研修医を終了して、専門医となるための研修を大学病院でしていたころのことです。

腎臓癌術後で肺転移をきたした患者さん、O氏の担当になりました。

私が医学部学生だった頃の父と全く同じような病状でした。父は病院で免疫療法を受けるとともに、様々な民間療法を試みました。腎臓癌の肺転移は着実に進行し、病理組織学的にも気管支鏡による生検で、腎臓癌の転移であることが確認されていました。

胸部単純レントゲン写真上ですら確認できる複数の転移巣が。

傾眠傾向となり、病院にも見放された父を家へ連れて帰りましたが、ある時点から元気を取り戻し始めました。

そしてしばらくして、驚くことに、CT検査でも、肺の転移は一つも見られなくなりました。こんな経験があって、私は泌尿器科を専門とすることにしたのです。

何が効を奏したのか、、ただただ奇蹟というしかありませんが、試した民間療法の中で、感触の良いものがありました。

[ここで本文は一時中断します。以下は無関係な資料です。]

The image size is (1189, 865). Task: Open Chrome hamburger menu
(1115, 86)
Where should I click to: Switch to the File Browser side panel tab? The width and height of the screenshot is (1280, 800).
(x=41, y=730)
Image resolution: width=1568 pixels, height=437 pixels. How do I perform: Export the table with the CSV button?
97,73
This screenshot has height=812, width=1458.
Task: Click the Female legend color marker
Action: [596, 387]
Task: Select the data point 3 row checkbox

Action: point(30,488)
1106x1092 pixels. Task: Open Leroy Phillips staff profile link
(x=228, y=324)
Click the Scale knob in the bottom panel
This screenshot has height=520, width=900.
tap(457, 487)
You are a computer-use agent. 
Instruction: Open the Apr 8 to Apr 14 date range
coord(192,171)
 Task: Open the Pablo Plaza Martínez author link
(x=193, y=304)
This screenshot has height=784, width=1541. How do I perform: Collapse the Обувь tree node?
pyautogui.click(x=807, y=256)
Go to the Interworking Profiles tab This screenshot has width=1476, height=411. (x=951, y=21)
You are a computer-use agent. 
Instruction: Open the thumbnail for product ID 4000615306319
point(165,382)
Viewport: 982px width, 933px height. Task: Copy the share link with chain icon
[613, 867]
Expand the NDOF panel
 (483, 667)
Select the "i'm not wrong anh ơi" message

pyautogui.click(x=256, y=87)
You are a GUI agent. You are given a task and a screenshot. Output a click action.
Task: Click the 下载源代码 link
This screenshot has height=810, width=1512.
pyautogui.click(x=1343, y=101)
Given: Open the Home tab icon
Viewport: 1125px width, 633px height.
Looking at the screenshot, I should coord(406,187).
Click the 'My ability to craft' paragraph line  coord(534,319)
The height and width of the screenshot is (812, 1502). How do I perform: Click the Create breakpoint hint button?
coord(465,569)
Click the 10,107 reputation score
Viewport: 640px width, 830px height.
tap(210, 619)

話を戻しますが、父に病状の似た患者さんO氏は、勿論、病状が改善するはずもなく、予後が絶望的であるのは明らかでした。患者さんおよび患者さんの妻と毎日接するうちに、父が試した民間療法のことを伝えたいという思いが育ってきました。しかし、大学病院に勤務する医師として、医師チームの方針(無治療)から外れた行動はしてはいけないという認識を、当然持っていました。何日も悩んだあげく、「担当医」としての立場でなく、「一個人として、一癌患者の家族としての経験」であることを念を押し、了承を得たた上、父の闘病歴を話し、参考としたプライベートクリニックで行われている治療法の本を紹介しました。

O氏の妻は早速そのクリニックに連絡を取り、診察の運びとなったその直前、新たな臓器への転移のため、容態が急変し、クリニック受診は不可能な状態になりました。そして、私が医師をやめようと思ったことが起こったのです。

O氏の妻は、「医師チームのメンバーである○○先生が勧めた治療であるから、この大学病院の勧めであると理解した。治療を受けたいので、救急車で送迎してください。」と要求してきました。私がその場で涙をこぼしそうになっても、彼女は冷ややかに同じことを繰り返し、さらに、私を非難する言葉まで飛び出しました。

主治医だった上級医の先生に詳細を説明し、「私は医師を辞めます。」と泣きながら言ったことを覚えています。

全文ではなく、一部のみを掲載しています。